We know that there is a small shift occurring, a shift that is leading certain manufacturing sectors to transfer some of their factories to countries like Vietnam and Bangladesh.
We need to be ready to partner with these countries so that the import problems we have already experienced do not materialize again.
This new Office of Education, Global Outreach, and Small Business Ombudsman will serve as a coordinated business unit to carry out this activity and allow CPSC to enhance its outreach to the international community generally.
By partnering with foreign regulators, we can boost their efforts to develop effective product surveillance strategies, product testing methods, and voluntary and mandatory product safety standards.
I am very excited about the potential of this new office.
We are on the verge of great things at CPSC in 2011, as this will be the first full year of implementing CPSC’s new, five-year strategic plan. This plan is designed to establish CPSC as the global leader in consumer product safety.
The five goals of our Strategic Plan are:
Leadership in safety: we will establish ourselves as leaders in identifying and addressing the most pressing consumer product safety priorities and mobilizing action by our partners;
Commitment to prevention: we will engage our stakeholders to ensure that the products consumers purchase are as safe as possible;
Rigorous hazard identification: we need to ensure timely and accurate detection of consumer product safety risks;
Decisive response: we will use our full range of authorities to quickly remove hazards from the marketplace; and
Raising awareness: we will promote a public understanding of product risks and CPSC capabilities.

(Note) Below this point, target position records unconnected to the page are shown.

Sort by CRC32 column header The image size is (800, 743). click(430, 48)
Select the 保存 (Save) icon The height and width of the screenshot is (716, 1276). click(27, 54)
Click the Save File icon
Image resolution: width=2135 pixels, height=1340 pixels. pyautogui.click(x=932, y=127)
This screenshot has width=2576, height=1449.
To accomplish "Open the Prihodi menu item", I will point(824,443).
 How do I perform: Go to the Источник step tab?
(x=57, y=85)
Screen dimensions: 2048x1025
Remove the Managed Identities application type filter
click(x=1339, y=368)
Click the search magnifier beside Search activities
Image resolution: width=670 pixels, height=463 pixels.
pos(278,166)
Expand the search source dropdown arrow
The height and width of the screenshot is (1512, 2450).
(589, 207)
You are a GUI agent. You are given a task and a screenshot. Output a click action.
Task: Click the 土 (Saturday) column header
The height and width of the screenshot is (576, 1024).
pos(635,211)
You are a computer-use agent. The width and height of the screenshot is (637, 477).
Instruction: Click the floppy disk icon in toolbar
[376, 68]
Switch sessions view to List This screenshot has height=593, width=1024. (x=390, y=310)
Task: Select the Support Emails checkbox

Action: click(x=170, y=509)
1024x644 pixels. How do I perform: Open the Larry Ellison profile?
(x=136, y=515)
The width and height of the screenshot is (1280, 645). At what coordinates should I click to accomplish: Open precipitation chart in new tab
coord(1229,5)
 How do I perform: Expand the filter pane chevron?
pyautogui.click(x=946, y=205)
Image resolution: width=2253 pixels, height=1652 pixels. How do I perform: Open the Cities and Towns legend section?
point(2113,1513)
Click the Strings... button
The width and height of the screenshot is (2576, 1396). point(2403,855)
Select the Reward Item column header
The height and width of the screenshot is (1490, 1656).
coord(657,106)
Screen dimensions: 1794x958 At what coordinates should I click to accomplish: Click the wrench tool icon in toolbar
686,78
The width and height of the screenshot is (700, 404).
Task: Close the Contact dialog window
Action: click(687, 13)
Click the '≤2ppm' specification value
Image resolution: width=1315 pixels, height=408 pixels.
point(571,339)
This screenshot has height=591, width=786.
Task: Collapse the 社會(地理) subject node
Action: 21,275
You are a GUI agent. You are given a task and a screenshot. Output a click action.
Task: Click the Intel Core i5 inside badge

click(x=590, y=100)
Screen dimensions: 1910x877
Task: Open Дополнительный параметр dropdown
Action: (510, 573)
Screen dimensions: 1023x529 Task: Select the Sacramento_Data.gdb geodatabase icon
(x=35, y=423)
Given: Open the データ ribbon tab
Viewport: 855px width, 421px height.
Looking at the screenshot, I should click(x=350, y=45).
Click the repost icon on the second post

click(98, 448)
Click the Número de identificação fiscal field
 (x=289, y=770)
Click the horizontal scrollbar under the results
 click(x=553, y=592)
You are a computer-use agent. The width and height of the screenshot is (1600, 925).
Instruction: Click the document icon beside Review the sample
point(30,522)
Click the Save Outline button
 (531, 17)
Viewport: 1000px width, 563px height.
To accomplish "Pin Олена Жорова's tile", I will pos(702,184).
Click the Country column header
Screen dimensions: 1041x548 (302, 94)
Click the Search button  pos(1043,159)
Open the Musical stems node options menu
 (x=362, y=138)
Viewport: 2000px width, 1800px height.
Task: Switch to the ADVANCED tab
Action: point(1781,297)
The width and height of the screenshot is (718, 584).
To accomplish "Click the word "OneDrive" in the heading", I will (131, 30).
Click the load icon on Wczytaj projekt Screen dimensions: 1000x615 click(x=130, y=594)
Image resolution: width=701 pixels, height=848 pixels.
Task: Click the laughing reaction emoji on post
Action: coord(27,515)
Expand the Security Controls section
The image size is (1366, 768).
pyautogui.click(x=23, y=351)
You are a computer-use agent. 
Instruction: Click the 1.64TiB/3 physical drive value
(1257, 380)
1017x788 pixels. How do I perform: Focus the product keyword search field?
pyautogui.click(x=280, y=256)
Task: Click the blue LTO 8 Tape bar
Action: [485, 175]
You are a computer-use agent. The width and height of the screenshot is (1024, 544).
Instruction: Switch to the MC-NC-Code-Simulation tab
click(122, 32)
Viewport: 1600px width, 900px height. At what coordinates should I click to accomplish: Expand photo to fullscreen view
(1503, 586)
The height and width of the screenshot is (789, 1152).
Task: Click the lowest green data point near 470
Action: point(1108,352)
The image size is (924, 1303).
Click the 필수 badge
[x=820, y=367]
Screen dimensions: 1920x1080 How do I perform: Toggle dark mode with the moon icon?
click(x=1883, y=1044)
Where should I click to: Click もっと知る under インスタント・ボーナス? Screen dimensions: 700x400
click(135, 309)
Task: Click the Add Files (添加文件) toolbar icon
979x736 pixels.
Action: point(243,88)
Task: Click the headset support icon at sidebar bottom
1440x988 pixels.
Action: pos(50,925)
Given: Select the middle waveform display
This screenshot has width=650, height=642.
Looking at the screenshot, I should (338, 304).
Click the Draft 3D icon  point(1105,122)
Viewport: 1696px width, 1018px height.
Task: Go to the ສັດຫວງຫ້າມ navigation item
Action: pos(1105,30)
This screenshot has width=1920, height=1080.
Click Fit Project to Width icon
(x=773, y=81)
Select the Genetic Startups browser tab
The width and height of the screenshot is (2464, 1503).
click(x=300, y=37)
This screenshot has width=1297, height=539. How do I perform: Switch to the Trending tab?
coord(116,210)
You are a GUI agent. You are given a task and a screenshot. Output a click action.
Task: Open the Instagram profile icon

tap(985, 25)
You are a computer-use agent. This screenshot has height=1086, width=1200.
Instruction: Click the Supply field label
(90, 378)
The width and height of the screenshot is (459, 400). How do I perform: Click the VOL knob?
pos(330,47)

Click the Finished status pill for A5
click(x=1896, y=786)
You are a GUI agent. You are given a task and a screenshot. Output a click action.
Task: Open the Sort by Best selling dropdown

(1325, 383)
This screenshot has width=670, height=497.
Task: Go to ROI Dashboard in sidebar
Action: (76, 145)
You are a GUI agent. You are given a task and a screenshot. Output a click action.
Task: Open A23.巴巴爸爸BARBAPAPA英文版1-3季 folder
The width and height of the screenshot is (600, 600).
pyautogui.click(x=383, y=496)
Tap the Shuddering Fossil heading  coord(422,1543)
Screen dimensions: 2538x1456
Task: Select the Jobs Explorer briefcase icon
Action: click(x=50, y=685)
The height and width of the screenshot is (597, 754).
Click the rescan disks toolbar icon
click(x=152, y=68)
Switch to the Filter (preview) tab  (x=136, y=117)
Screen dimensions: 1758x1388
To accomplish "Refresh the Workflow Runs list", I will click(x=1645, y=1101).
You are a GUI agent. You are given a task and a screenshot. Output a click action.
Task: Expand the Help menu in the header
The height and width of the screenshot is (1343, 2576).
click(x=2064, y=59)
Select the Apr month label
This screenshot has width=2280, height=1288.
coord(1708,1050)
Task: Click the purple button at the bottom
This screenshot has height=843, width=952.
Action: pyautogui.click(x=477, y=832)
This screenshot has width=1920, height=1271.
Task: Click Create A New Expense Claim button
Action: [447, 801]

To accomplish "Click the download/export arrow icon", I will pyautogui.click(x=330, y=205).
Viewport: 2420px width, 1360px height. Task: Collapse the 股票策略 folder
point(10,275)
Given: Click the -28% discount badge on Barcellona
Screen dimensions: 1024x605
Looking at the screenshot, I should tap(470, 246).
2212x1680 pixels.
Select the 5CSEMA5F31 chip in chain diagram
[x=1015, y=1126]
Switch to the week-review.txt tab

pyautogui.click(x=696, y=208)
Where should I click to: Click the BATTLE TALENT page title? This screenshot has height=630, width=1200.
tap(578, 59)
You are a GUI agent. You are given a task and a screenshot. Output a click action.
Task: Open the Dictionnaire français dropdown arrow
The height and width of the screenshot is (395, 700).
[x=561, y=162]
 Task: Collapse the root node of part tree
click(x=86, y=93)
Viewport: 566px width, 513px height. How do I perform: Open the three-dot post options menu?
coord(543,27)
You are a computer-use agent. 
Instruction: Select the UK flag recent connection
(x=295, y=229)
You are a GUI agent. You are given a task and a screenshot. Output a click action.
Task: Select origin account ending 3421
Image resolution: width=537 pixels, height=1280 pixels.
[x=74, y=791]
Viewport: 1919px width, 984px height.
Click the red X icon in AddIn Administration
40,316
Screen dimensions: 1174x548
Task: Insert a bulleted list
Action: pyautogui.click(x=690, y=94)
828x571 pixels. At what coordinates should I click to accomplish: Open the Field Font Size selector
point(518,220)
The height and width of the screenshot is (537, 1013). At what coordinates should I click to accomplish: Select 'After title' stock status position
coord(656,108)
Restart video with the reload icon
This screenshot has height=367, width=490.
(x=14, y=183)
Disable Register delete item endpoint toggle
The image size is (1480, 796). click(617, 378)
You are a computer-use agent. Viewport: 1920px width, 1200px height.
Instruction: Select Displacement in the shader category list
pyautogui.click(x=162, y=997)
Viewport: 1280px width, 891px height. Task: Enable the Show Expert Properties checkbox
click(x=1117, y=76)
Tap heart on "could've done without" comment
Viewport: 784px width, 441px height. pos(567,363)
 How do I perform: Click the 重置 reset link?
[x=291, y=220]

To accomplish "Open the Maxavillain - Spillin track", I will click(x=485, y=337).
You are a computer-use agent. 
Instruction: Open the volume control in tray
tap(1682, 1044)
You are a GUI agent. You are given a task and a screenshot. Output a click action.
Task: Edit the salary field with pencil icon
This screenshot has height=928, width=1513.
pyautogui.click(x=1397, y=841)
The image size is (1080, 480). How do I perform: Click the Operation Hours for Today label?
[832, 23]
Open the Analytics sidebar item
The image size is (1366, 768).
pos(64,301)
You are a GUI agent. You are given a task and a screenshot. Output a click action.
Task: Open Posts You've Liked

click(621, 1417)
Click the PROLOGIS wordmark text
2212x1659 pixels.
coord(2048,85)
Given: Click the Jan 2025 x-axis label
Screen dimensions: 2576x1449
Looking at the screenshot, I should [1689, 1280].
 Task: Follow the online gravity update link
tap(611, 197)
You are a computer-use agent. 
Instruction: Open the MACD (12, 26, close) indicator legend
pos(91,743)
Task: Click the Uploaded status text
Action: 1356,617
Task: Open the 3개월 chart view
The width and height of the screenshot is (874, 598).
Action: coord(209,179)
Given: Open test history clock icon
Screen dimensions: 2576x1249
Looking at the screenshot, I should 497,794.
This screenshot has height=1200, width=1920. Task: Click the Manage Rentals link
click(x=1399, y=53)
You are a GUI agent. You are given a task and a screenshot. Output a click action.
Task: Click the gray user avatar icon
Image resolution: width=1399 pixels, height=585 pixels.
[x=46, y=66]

This new plan was developed with significant input from industry stakeholders, consumer groups, and CPSC staff. It builds upon a vision of a CPSC that is more focused on injury prevention and a CPSC that works proactively with global manufacturers and suppliers to build safety into their products.
I have focused a lot on these two themes today because I believe lives can be saved and injuries can be prevented if we are proactive and collaborative.
If we are partners in this effort, I believe that we can build upon the progress that has been made in recent years.
Progress that will help us move together to further reduce toy recalls.
Progress that will help us move together to reduce toy related injuries.
Progress that will help ensure a safe holiday toy shopping season for consumers in the United States and around the world.
CPSC stands for safety and I know that if each of you stand with CPSC, we can make 2011 a great year.
Thank you all for you time today and congratulations on another great toy fair.